Source material:
▬▬▬▬▬▬

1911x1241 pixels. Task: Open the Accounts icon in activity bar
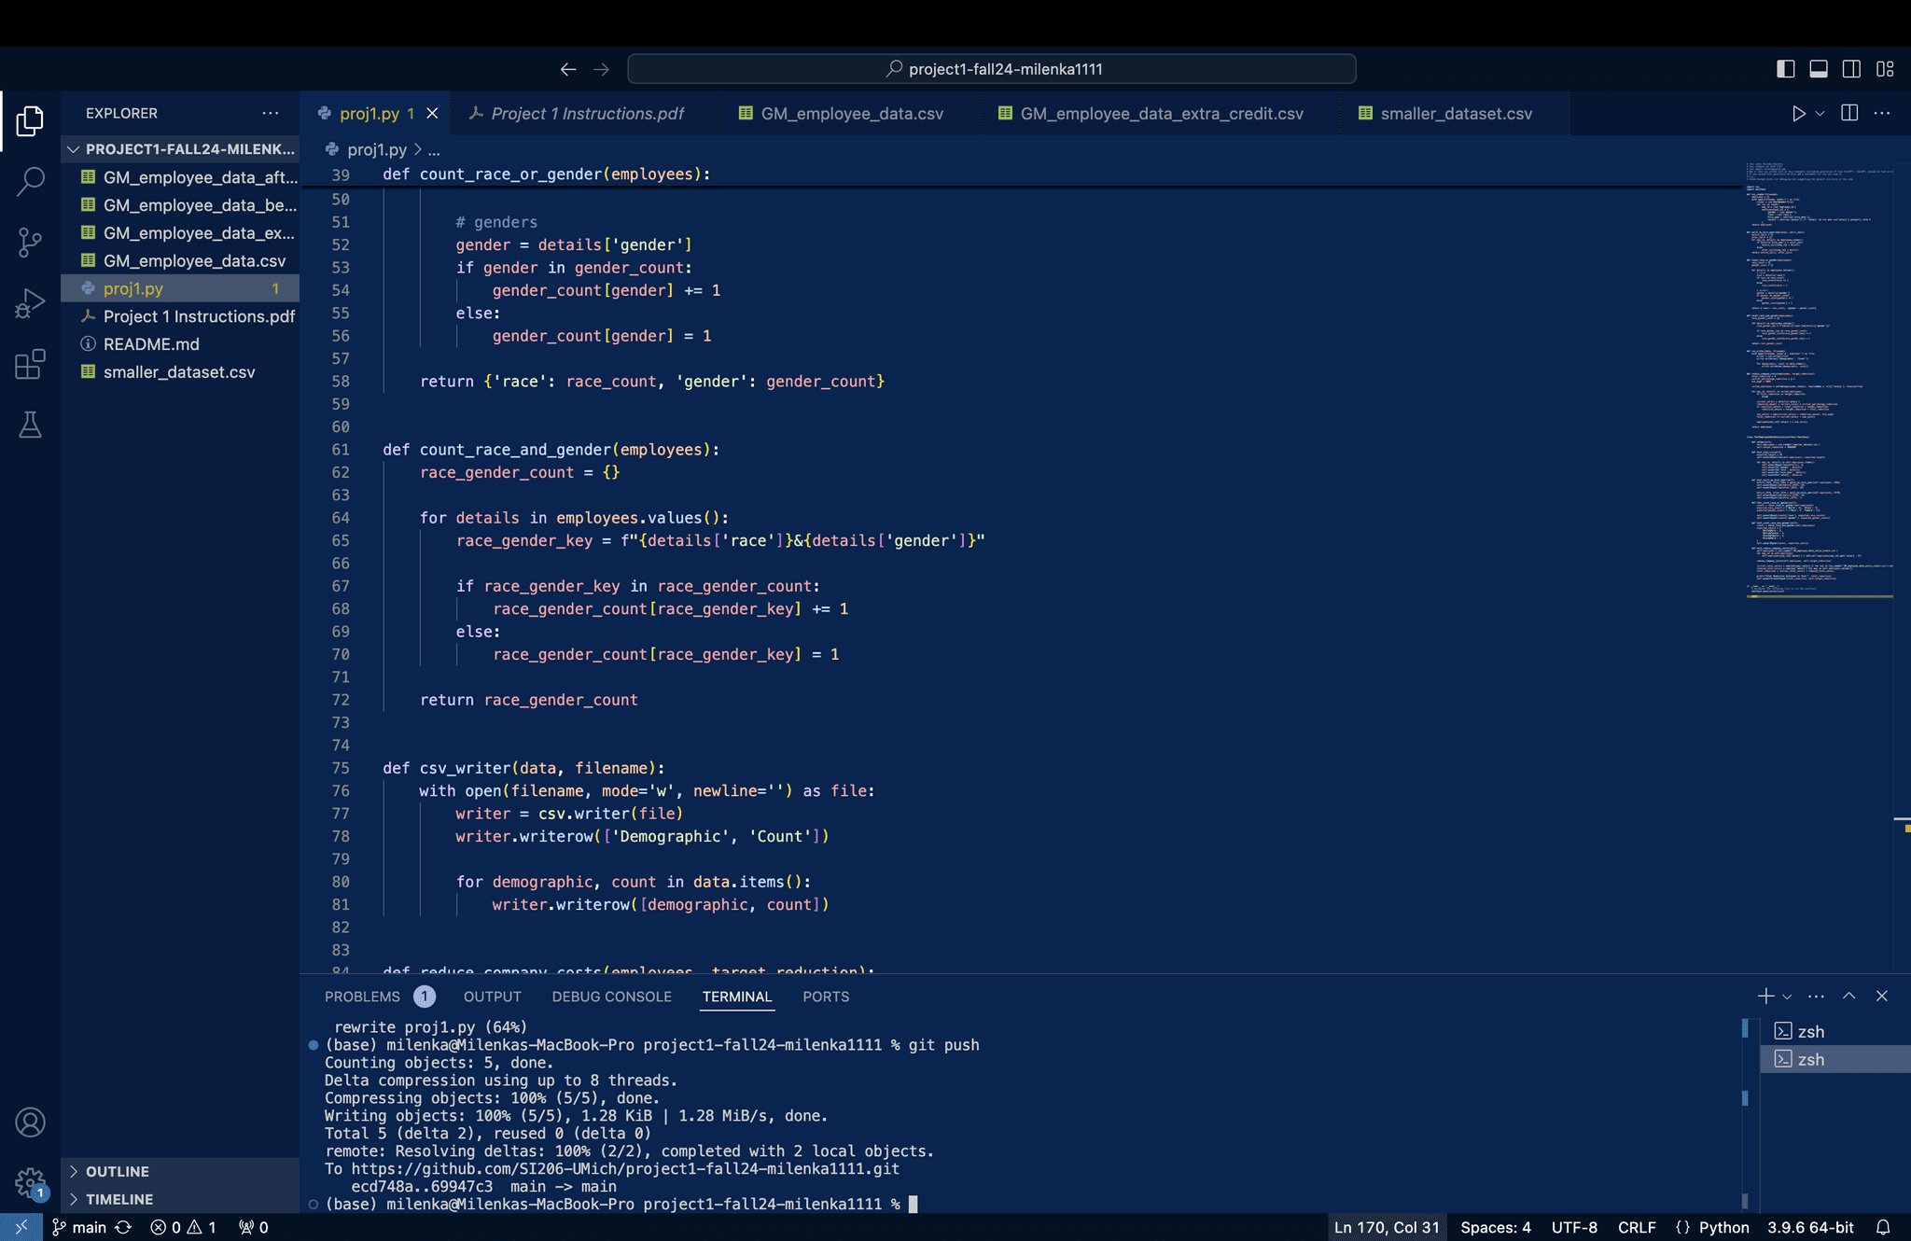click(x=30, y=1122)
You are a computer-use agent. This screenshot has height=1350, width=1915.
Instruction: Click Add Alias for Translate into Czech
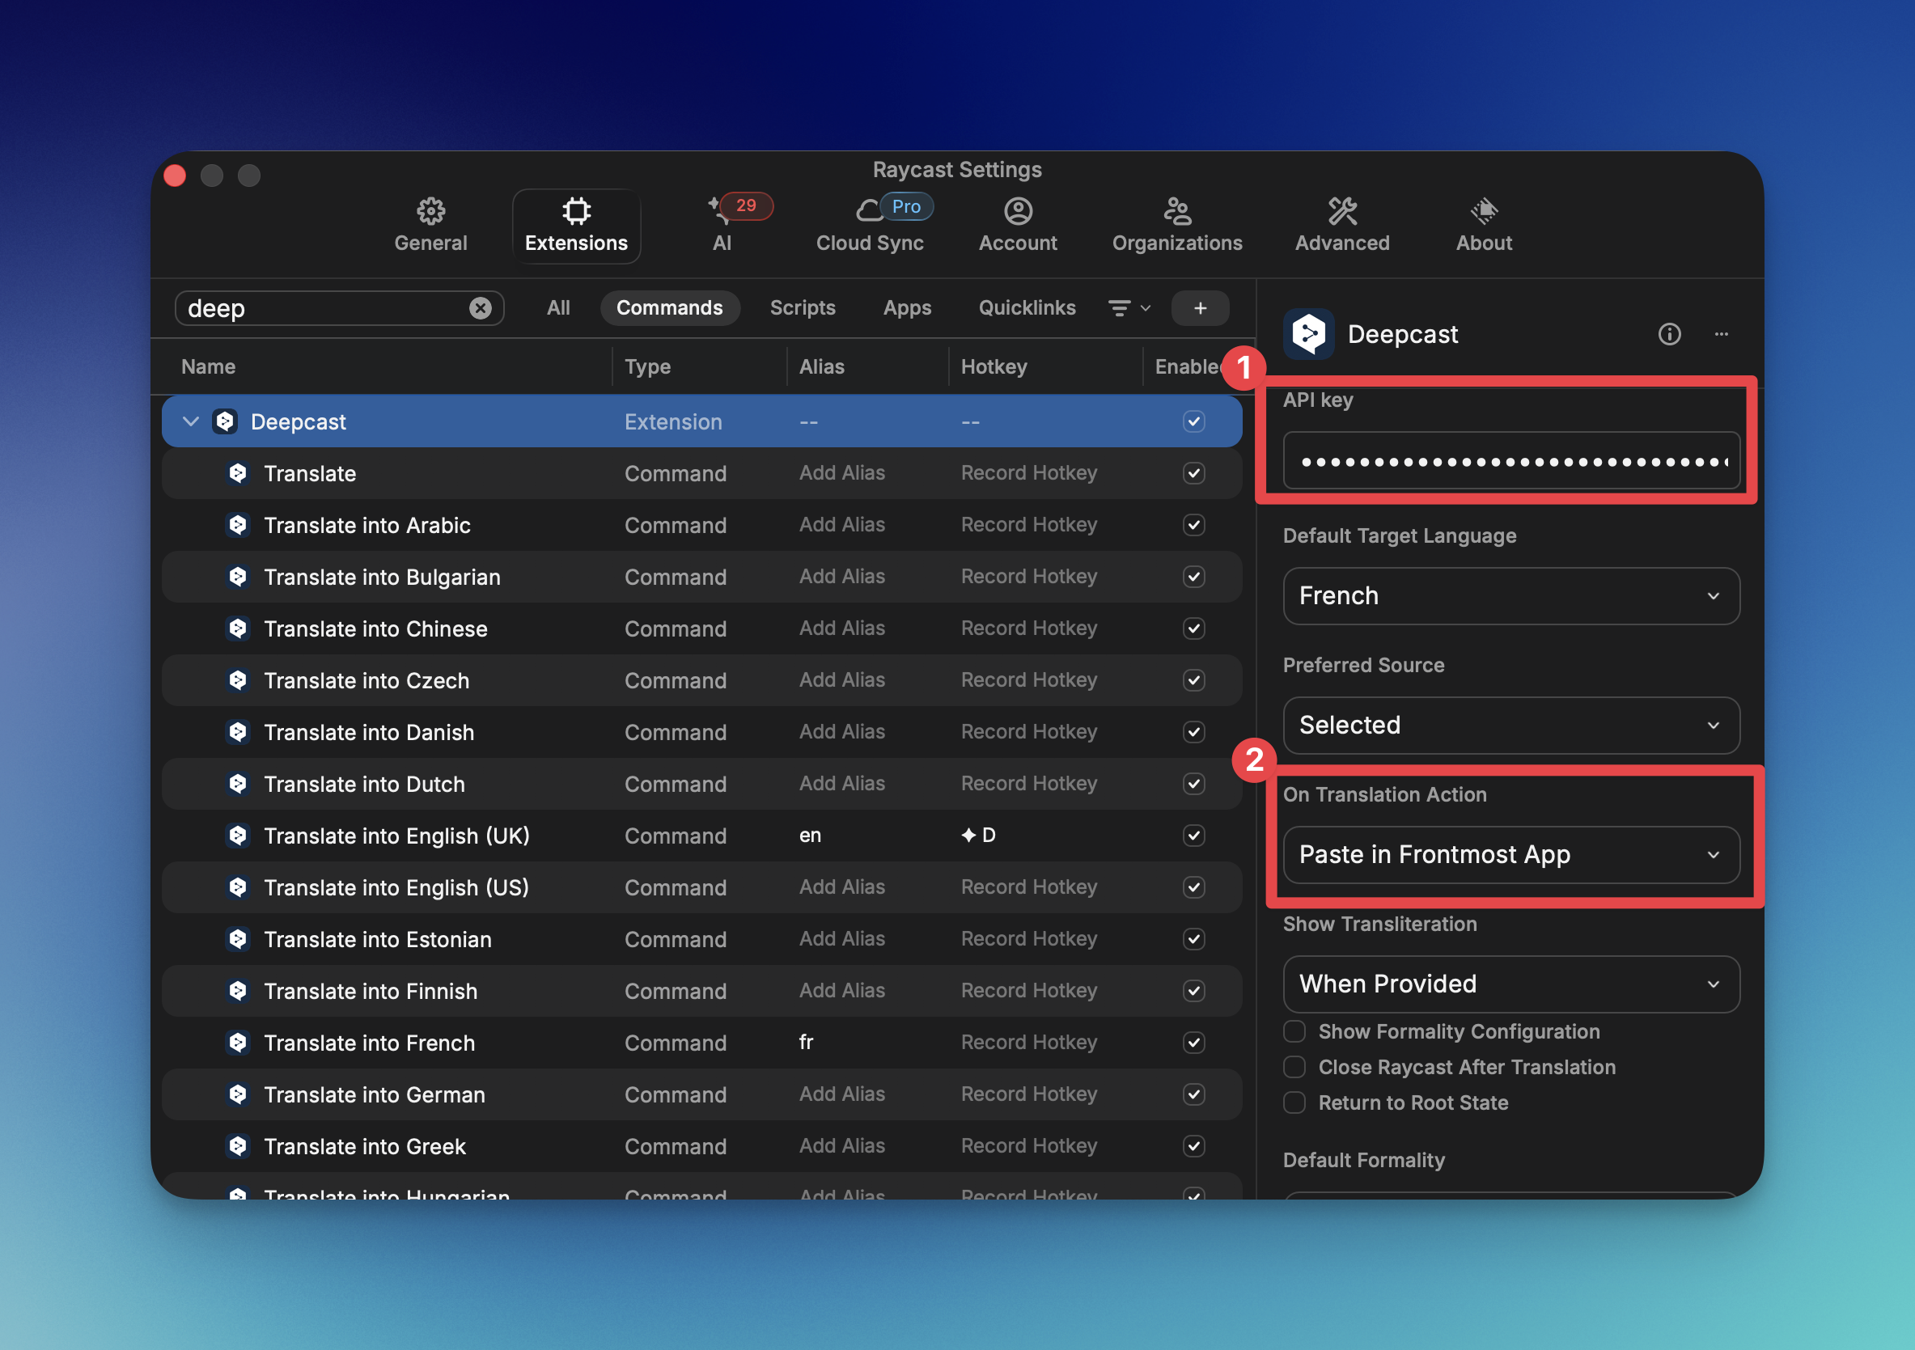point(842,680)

▬▬▬▬▬▬

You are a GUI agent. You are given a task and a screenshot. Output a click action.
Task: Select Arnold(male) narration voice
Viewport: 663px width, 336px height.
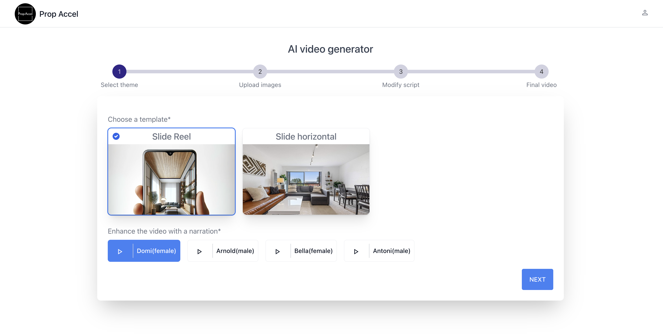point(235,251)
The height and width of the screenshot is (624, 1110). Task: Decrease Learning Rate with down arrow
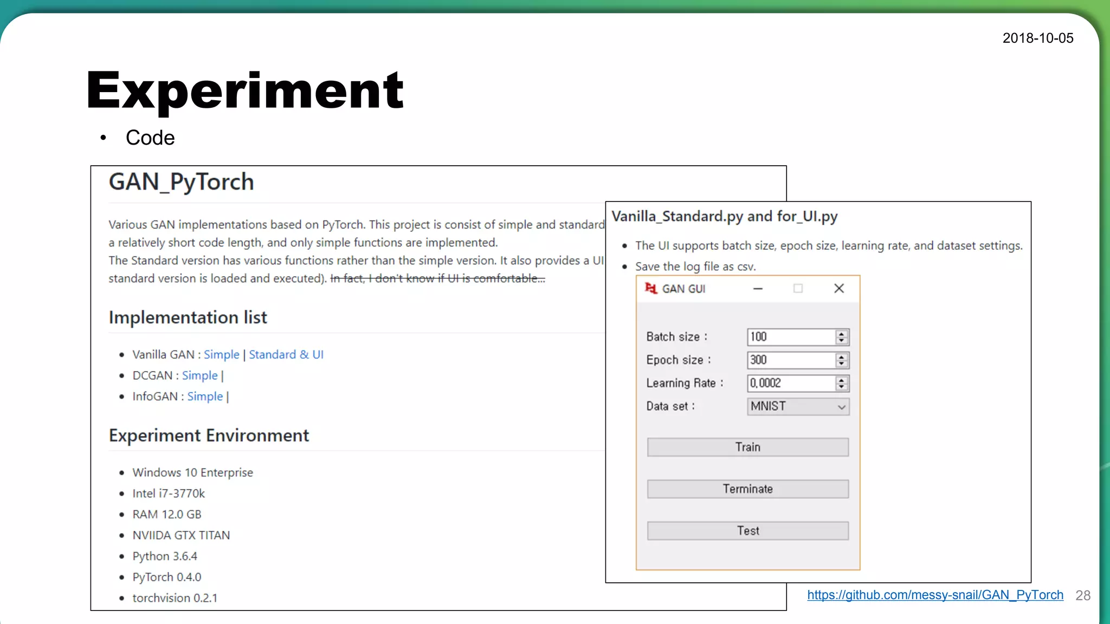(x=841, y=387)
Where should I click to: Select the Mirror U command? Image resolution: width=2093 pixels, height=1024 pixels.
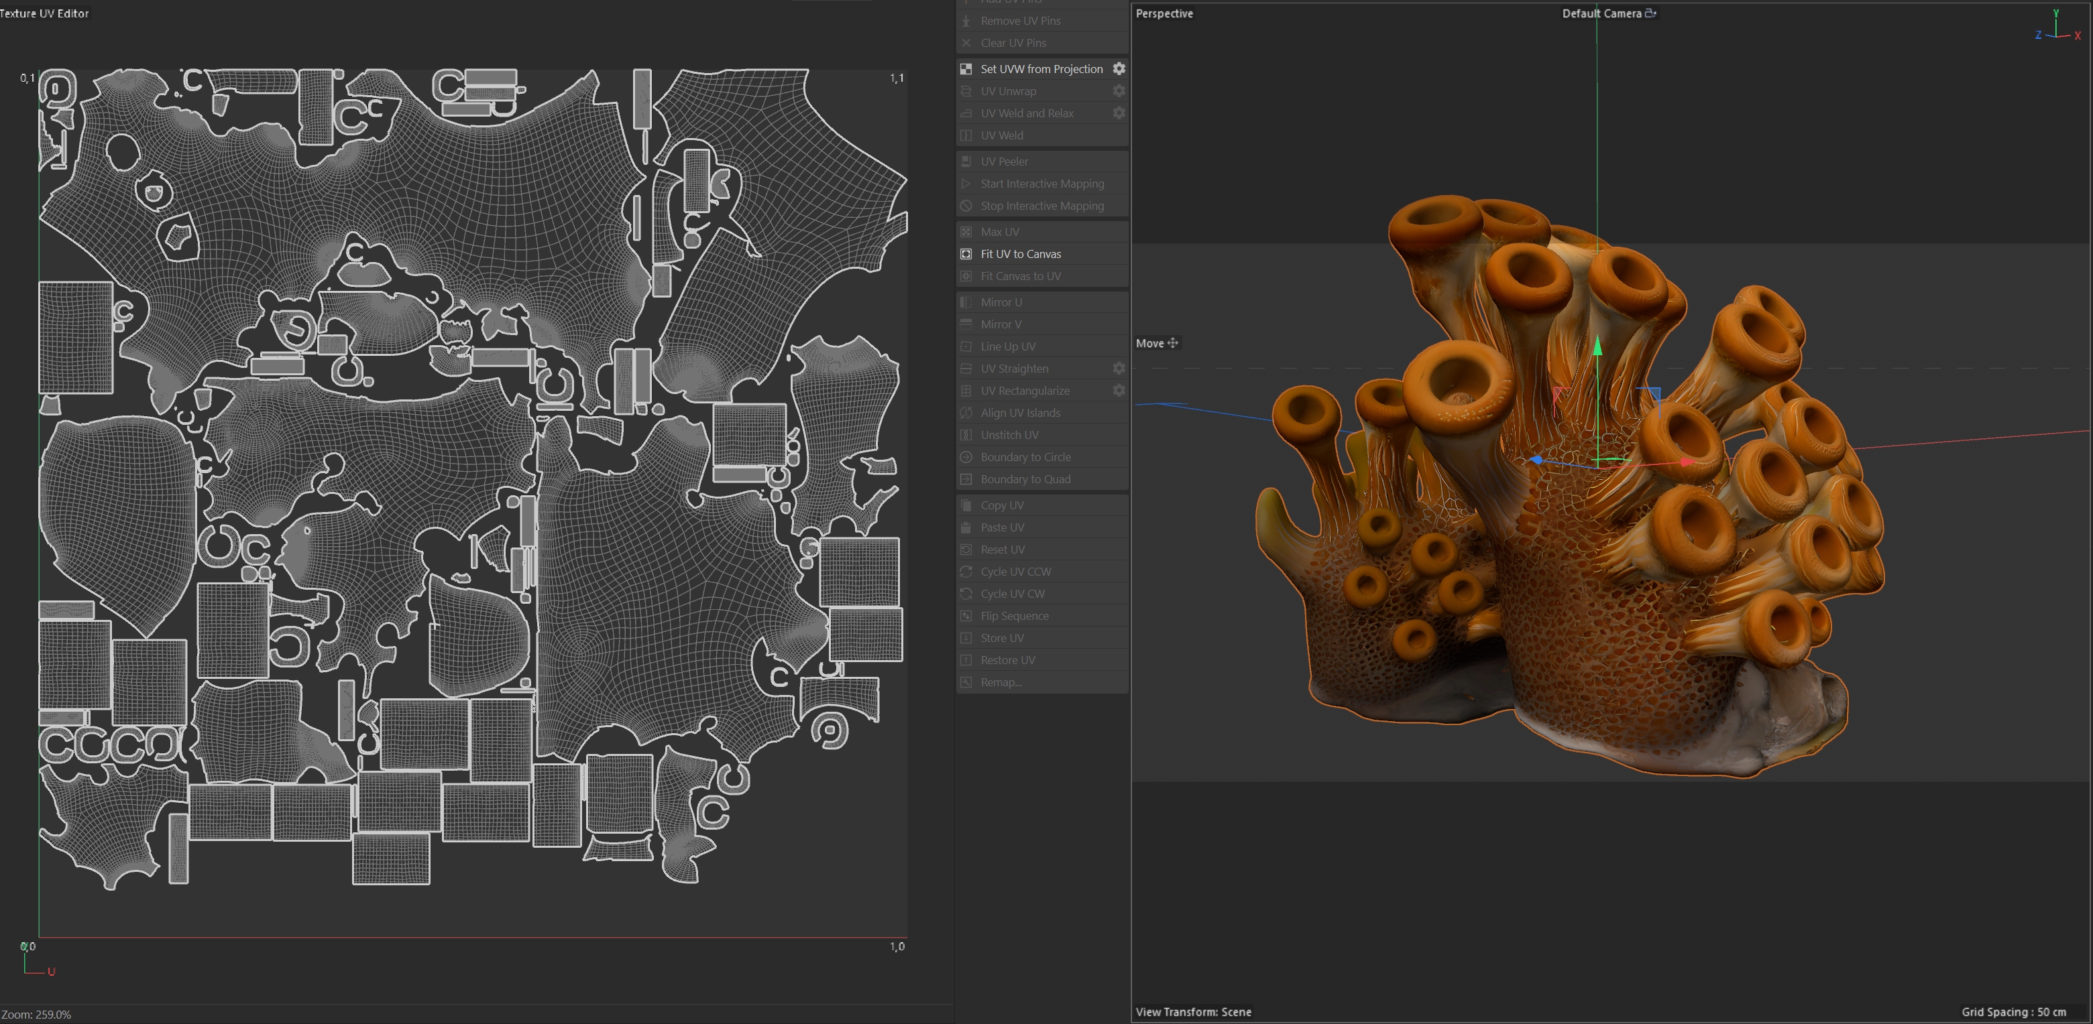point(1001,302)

▬▬▬▬▬▬

Brief: Wherever a line of the records above contains the string "agent", copy that line out.

The answer:
You are a computer-use agent. This screenshot has height=1350, width=1915.
You are a GUI agent. You are given a task and a screenshot. Output a click action.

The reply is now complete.